Aujourd'hui, le champ normatif n'amène que comme posture de combat celle de la soumission, c'est-à-dire consommer dans les règles de la consommation. Nos métiers, à nous, architectes, ingénieurs, entrepreneurs du bâtiment et tous les artisans qui nous accompagnent, c'est de créer, de fabriquer et de faire in situ. Encore faut-il les aimer, ces partenaires de l'économie du bâtiment. C'est quand même un paquet de millions d'emplois. 

"Ce livre a pour objet de défendre ceux qui fabriquent de la richesse, paient des impôts en France, payent de la TVA en France, payent des charges sociales en France."

Rudy Ricciotti

à franceinfo

Vous pensez que c'est réac ? Non, c'est sensible, c'est juste, aimer encore suffisamment son pays pour en défendre les champs d'action possibles.

Vous avez beaucoup de respect pour les ingénieurs. Vous citez régulièrement Freyssinet, c'est un dieu pour vous. Vous soulignez effectivement que sans ces ingénieurs, sans les artisans, sans les ouvriers qui sont présents sur le chantier, vous n'y seriez jamais arrivé.

Non seulement, je n'y serais jamais arrivé, mais je peux vous dire que ce sont les grandes écoles françaises qui fabriquent nos meilleurs ingénieurs. Ce sont aussi nos modes de faire qui fabriquent nos supers artisans, ces gens-là sont indispensables. Étant moi-même un fils d'ancien maçon qui a fini patron d'entreprise, je connais la valeur des métiers. Je dois tout aux maçons, aux charpentiers, aux couvreurs, comme je dois beaucoup aux ingénieurs.

Votre famille a fui l'Algérie, ce sont des émigrés italiens, ils vous ont transmis justement le respect de l'endroit où vous vous trouviez ?

Ce que m'ont transmis mon père et mes grands-parents, c'est de fermer ma gueule, de baisser les yeux, de travailler, d'avoir cette conscience du labeur, rien que du labeur, et être dans le silence. Alors aujourd'hui, vous allez dire que je suis une grande gueule, je ne suis pas dans le silence quand même, mais je reste neuro-programmé par ça.

Est-ce que chaque œuvre que vous avez réalisée, chaque site, chaque bâtiment correspond à une histoire d'amour qui perdure dans le temps ?

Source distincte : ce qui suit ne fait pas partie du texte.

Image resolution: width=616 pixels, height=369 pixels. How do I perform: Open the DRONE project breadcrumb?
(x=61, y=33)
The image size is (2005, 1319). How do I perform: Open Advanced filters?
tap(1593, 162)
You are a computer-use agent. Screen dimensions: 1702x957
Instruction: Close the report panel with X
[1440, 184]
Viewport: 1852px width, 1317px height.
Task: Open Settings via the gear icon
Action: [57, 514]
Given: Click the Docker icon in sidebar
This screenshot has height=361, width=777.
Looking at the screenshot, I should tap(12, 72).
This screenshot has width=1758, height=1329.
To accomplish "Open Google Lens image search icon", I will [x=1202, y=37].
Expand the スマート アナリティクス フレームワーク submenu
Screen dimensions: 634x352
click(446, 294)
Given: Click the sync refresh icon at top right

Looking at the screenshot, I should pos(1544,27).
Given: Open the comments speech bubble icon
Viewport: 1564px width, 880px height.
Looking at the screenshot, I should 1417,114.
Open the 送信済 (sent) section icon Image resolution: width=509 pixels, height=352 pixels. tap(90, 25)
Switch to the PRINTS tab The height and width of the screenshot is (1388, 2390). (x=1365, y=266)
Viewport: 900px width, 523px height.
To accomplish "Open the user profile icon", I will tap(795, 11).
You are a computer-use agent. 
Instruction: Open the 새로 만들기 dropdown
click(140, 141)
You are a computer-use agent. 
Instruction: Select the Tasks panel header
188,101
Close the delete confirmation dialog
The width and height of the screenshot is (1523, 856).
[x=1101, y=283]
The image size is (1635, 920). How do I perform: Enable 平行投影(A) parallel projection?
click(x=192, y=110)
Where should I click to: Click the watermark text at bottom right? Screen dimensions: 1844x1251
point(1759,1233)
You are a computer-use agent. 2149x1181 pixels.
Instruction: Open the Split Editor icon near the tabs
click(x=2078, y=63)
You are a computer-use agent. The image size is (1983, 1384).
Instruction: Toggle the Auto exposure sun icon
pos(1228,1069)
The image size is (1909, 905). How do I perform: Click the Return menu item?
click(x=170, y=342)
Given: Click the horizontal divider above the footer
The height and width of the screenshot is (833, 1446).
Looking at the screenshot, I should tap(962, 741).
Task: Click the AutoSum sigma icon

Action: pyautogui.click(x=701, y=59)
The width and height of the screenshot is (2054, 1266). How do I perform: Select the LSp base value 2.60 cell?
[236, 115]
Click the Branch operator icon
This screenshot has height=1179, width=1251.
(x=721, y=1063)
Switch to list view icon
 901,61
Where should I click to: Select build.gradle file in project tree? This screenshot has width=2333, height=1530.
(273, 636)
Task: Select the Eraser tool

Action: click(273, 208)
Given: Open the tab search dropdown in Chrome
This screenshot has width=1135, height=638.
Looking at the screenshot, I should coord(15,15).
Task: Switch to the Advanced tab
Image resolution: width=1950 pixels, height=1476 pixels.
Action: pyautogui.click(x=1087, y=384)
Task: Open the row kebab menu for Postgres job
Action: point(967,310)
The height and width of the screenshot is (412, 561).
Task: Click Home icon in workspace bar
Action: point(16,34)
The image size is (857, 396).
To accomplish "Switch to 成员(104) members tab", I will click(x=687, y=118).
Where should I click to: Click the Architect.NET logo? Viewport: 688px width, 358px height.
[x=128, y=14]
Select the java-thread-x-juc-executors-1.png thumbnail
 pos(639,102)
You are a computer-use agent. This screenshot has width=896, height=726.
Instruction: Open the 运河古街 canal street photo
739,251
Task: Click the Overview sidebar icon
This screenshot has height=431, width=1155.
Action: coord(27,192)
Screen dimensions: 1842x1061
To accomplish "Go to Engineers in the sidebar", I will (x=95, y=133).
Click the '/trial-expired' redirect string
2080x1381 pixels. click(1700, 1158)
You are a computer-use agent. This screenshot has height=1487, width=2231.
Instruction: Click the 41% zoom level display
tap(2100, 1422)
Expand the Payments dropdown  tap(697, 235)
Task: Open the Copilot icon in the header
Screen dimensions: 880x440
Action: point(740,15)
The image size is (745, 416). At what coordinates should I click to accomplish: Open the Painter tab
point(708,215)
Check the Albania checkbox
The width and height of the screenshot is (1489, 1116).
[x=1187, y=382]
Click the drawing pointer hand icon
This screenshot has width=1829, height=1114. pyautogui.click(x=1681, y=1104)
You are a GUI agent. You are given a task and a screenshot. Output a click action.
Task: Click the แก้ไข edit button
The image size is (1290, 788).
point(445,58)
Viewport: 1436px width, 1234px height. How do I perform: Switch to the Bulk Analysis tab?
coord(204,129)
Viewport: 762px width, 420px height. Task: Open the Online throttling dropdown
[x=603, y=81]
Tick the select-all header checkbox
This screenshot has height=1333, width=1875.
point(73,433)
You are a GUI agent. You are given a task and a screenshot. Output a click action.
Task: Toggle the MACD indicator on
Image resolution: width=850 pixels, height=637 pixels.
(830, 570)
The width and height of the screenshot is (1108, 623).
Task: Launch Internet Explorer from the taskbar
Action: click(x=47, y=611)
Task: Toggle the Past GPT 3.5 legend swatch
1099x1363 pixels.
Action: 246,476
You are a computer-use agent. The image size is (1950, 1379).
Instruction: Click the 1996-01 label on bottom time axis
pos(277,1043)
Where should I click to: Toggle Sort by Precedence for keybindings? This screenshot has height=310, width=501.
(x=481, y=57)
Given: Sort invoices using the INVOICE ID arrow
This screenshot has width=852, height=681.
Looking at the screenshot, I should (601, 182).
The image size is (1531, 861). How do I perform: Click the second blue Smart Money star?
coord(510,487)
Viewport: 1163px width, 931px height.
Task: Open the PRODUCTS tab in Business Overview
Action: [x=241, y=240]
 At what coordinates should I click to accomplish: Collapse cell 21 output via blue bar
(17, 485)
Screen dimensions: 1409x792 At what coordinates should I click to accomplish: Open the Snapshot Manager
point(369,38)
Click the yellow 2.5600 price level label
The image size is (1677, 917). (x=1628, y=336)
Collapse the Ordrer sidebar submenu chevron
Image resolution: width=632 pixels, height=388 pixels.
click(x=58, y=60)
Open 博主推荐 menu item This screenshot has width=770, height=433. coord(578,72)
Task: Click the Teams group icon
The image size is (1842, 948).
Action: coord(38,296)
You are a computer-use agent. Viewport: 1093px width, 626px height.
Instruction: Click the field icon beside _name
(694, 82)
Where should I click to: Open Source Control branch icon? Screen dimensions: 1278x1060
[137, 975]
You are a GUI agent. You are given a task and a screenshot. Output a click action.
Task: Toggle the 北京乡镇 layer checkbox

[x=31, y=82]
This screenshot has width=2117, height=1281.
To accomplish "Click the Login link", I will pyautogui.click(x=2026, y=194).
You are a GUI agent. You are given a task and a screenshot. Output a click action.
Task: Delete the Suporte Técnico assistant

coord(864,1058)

Lorsque je termine une œuvre, je ne vais plus la voir. Je ne suis pas obsessionnel, ça ne m'appartient plus, la vie s'en empare. Avec un peu de pudeur, on est obligé de romantiser des situations. 

"Je ne suis pas un rationaliste, je suis un romantique, mais dans le sens le plus catastrophique du terme."

Rudy Ricciotti

à franceinfo

C'est catastrophique d'être romantique quand même.

L'architecture est donc une obligation morale ?

Déjà, c'est une loi qui dit que l'architecture est d'intérêt public. L'architecture est nécessaire et un pays qui abandonne l'architecture est un pays foutu. Il y a des exemples de pays étrangers où l'architecture n'a plus sa place et on voit la détérioration du tissu urbain, la détérioration de l'image des cités et les conséquences. L'exil de la beauté appelle un tarif très cher à payer, c'est pour ça que nous avons besoin des architectes et des savoir-faire de toutes les entreprises.